Spesso mi è capitato di ascoltare racconti di pazienti che si sono sentiti “messi da parte” per la nascita di un fratello/sorella minore, defraudati delle attenzioni della mamma nei primi anni di vita, in un momento di grande necessità.
Quel perduto affetto materno, esclusivo fino a quel momento, si è trasformato in un senso di mancanza e la paura di non essere abbastanza considerati li ha accompagnati anche negli anni successivi.
In questi racconti emerge una frase ricorrente: “E io?”
Questa domanda congela la loro attenzione su quello che manca in confronto a chi ha, senza considerare se c’è realmente il bisogno di avere quella cosa.
L’invidia o la gelosia per ciò che gli altri hanno, sono portatrici di sofferenza per una sorta di attaccamento al “desiderato“.
L’attaccamento non ci permette di fare esperienza di noi stessi. Pensiamo agli accumulatori seriali: non si rendono conto del danno che si procurano vivendo in ambienti che li privano di spazio e energia.
Deepak Chopra, nel libro “Le Sette Leggi Spirituali del Successo” scrive:
“L’attaccamento al denaro genera sempre insicurezza, indipendentemente dal conto in banca. Alcune delle persone maggiormente insicure sono quelle che hanno più soldi”.

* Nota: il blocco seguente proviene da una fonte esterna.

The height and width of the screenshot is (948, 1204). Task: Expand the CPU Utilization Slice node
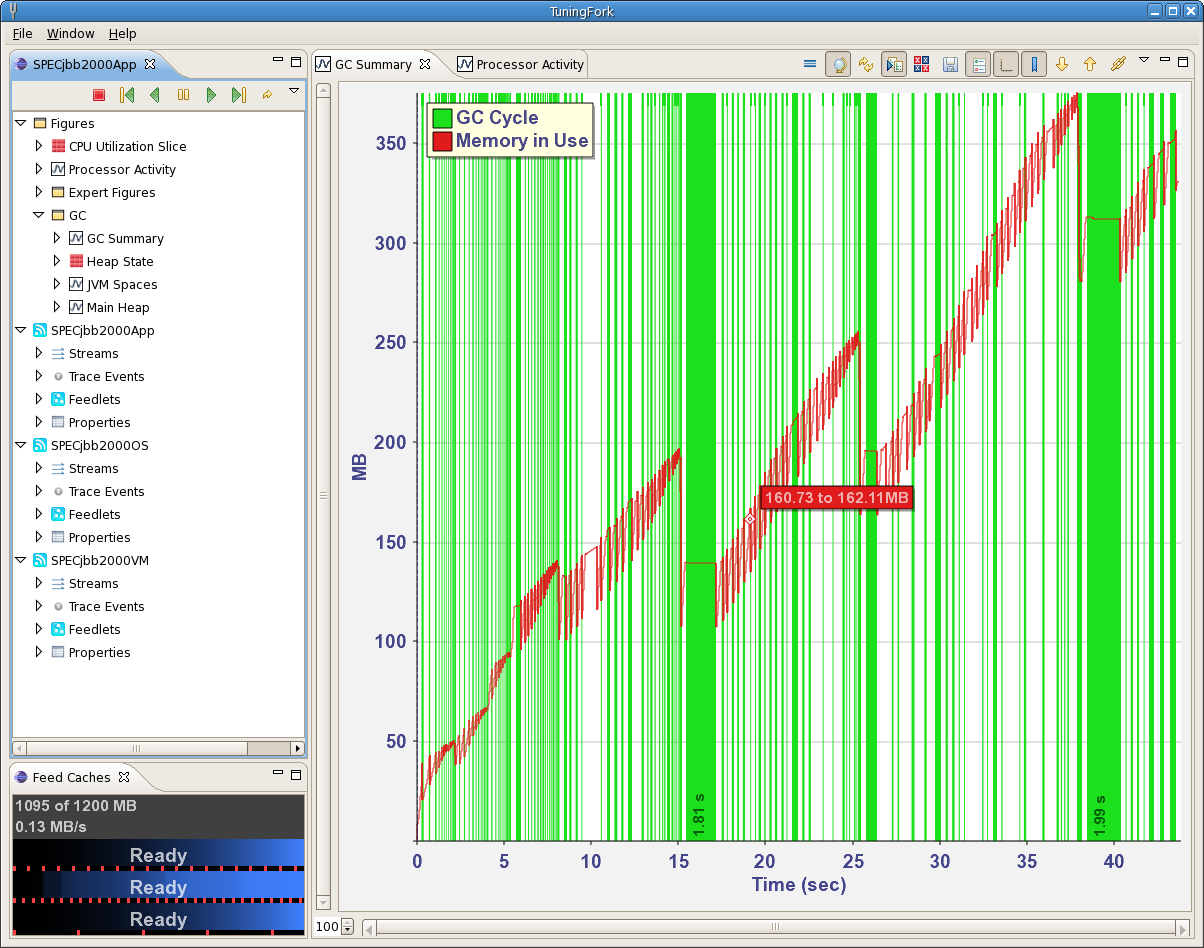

Alcune persone molto ricche possono vivere con la paura di perdere il denaro che hanno, arrivando a rinunciare a fare esperienze nutrienti e a realizzare i loro desideri.
“La ricerca della sicurezza, della certezza, non è altro che un attaccamento a ciò che è noto. Siamo attaccati al noto, al nostro passato, nell’attaccamento non c’è possibilità di evoluzione, c’è stagnazione”.
Riprendendo l’esempio dei fratelli, ci può essere un attaccamento ad un’idea di noi stessi e dell’altro che ci tiene in una posizione stagnante.
Chi si è sentito deprivato dell’affetto materno nei primi anni della sua vita in seguito all’arrivo di un esserino bisognoso di attenzioni, può continuare a provare invidia per il fratello minore anche negli anni successivi, anche da adulto, proprio per l’attaccamento all’immagine che ha di se stesso, cioè di persona deprivata, nonostante le situazioni possano nel tempo essere mutare.
“Il terreno fertile per l’evoluzione verso la creatività è la libertà e l’incertezza. L’ignoto è il campo di possibilità sempre originali, sempre diverse, sempre aperte a nuove manifestazioni”.
Noi temiamo l’incertezza, che però ci porta ad esprimerci in modi nuovi, creativi e diventa un punto di partenza.
Focalizzandoci su ciò che pensiamo di non avere, in confronto agli altri, perdiamo l’occasione di sviluppare nuove possibilità per realizzare noi stessi.